* DATA FOR PROCESSING *
▼▼▼
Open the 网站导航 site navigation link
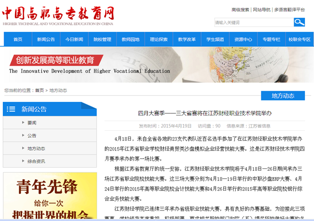pos(261,10)
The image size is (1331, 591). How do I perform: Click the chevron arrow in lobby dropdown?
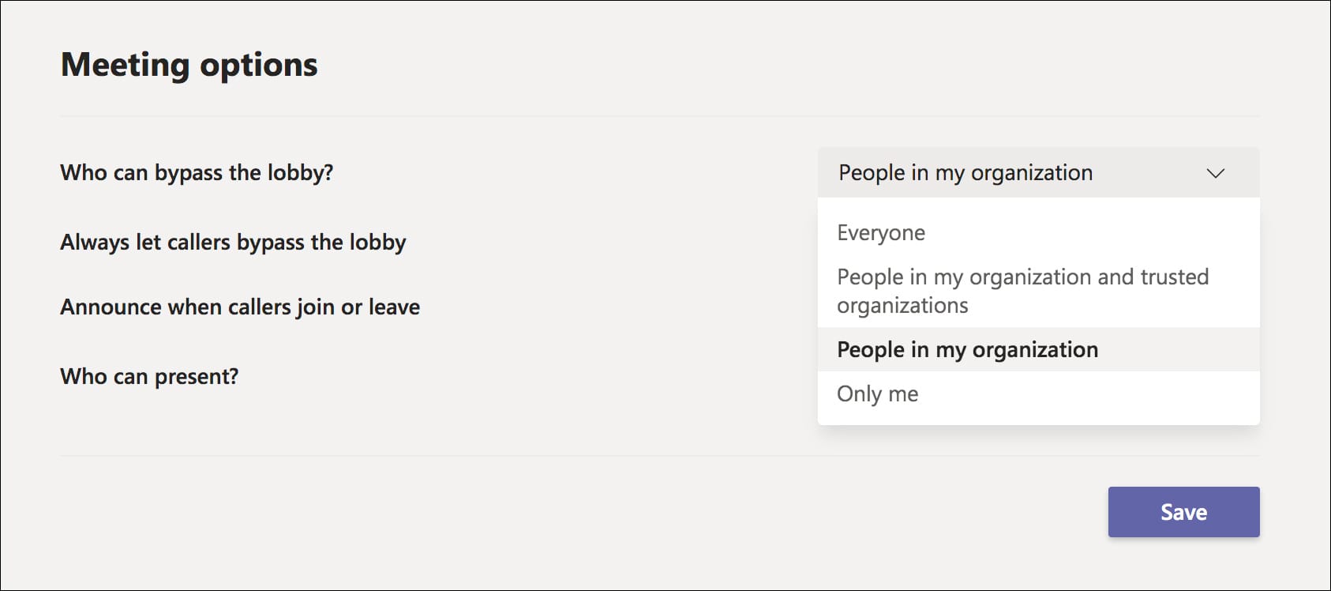coord(1215,173)

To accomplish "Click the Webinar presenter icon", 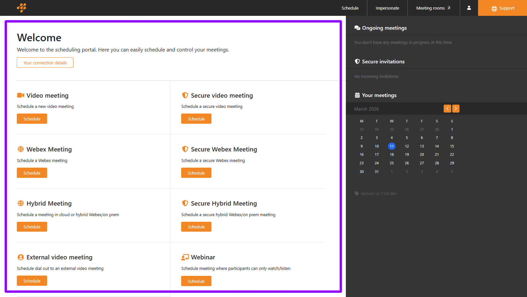I will tap(185, 257).
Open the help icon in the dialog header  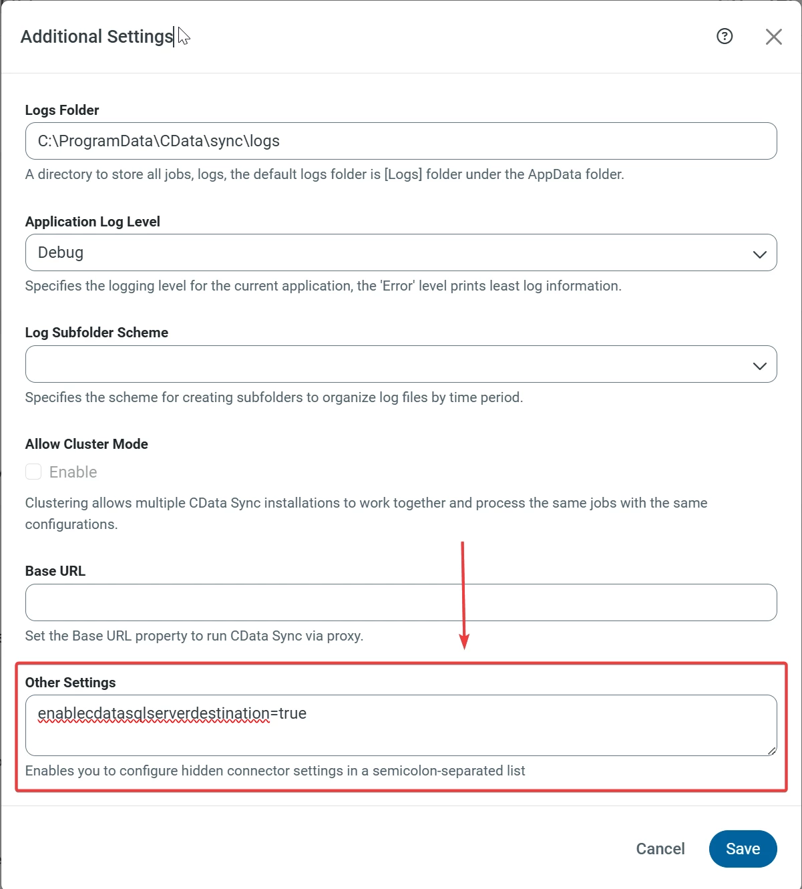point(724,37)
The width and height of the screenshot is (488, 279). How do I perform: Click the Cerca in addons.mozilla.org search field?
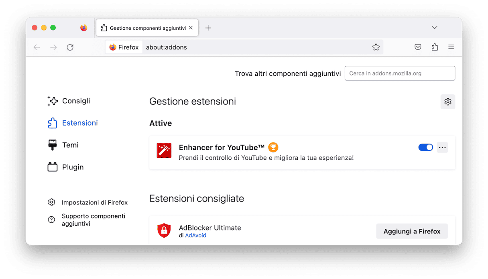point(400,73)
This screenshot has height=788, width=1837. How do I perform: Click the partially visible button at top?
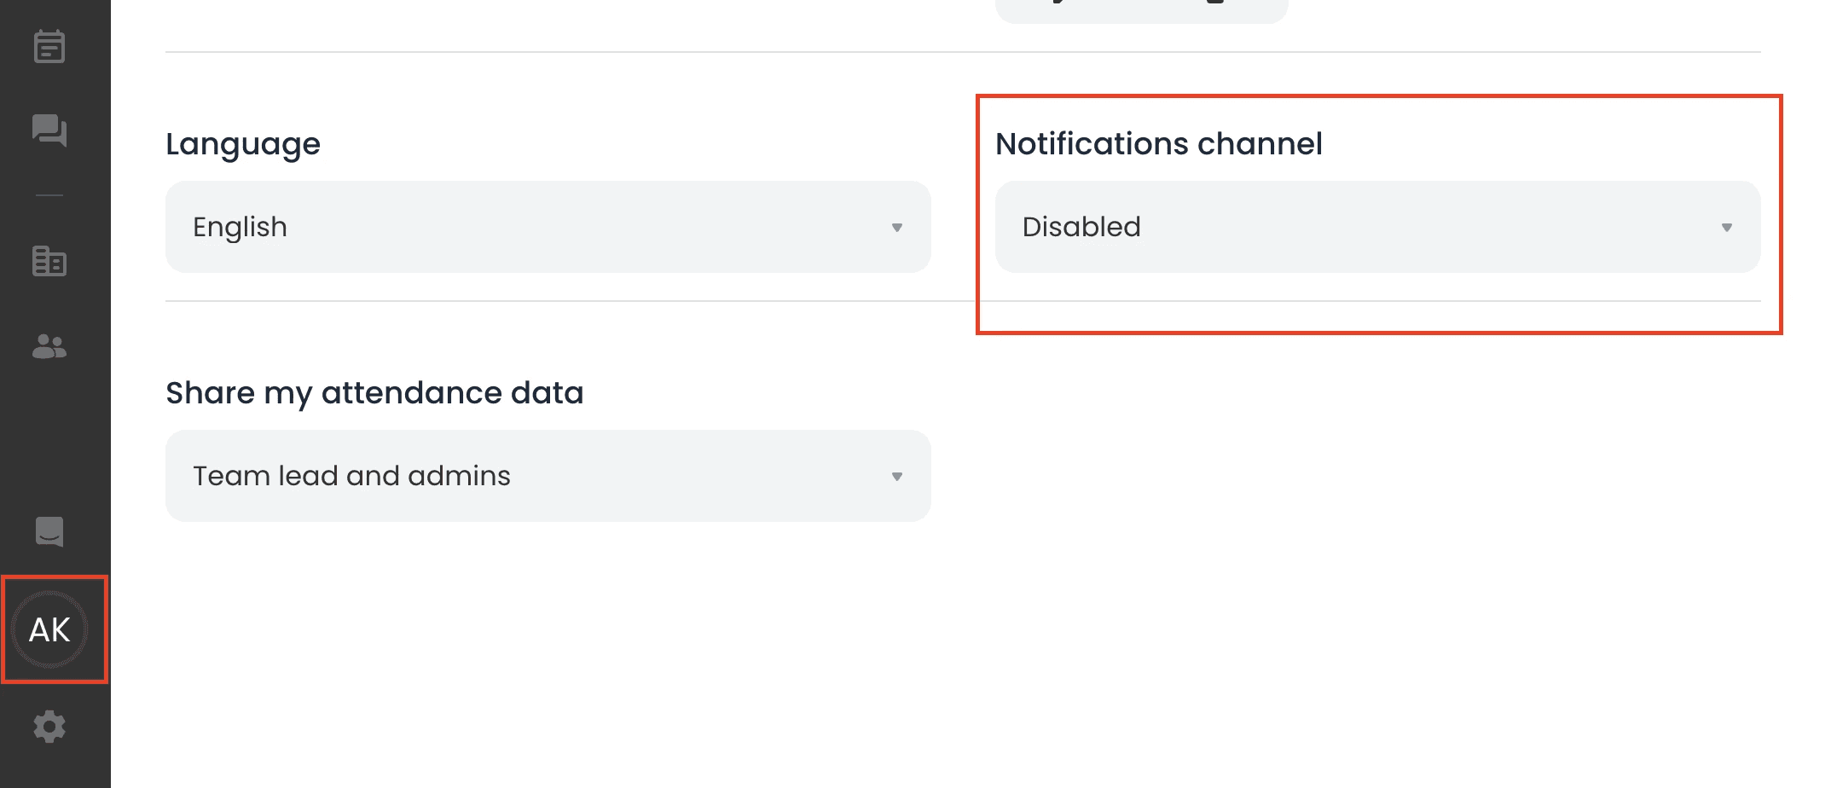click(x=1142, y=10)
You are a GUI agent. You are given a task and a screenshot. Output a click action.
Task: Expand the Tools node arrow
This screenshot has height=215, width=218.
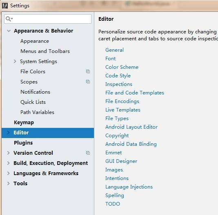(8, 183)
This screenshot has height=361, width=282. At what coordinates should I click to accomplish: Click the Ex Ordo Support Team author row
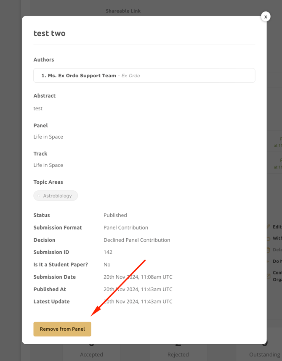144,76
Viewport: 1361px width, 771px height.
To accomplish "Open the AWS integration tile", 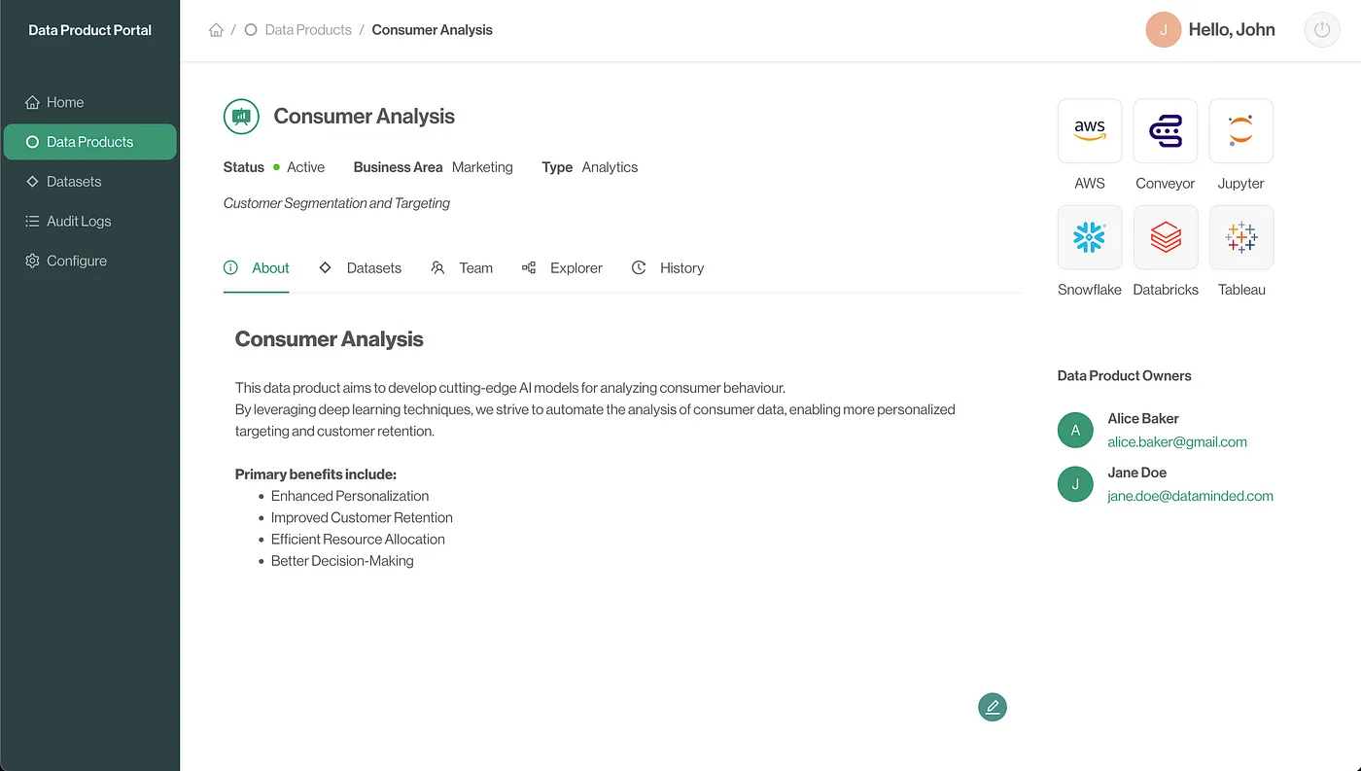I will click(x=1089, y=131).

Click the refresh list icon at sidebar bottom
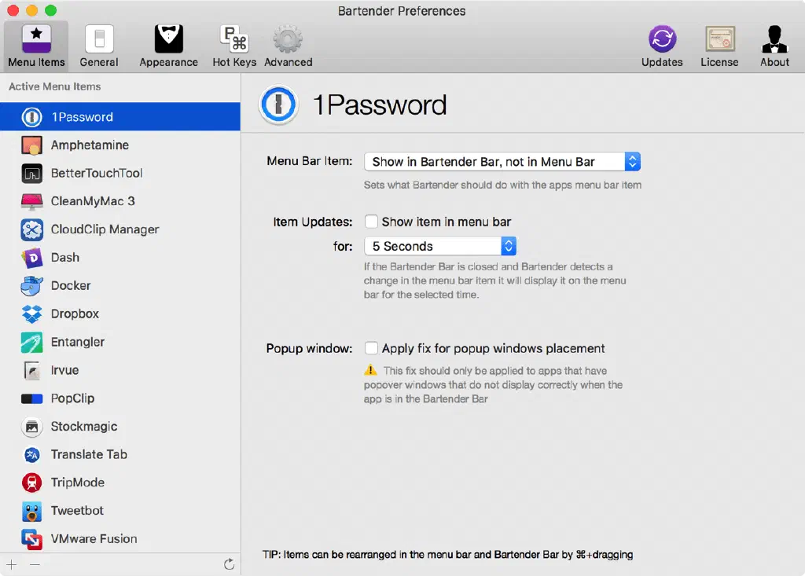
▲▲▲
* PROBLEM TO SOLVE *
Pictures aside, return exactly the lines from the data above, starting at the line that has "The width and" and ending at the line that has "Viewport: 1361px width, 771px height.", both included.

* REPLY TO THE EXERCISE *
The width and height of the screenshot is (488, 279). How do I perform: Click the Cerca in addons.mozilla.org search field?
point(400,73)
This screenshot has height=788, width=1837. How do I perform: Click the partially visible button at top?
click(x=1142, y=10)
You are a GUI agent. You are given a task and a screenshot. Output a click action.
Task: Expand the Tools node arrow
This screenshot has height=215, width=218.
(8, 183)
This screenshot has height=361, width=282. At what coordinates should I click to accomplish: Click the Ex Ordo Support Team author row
144,76
Viewport: 1361px width, 771px height.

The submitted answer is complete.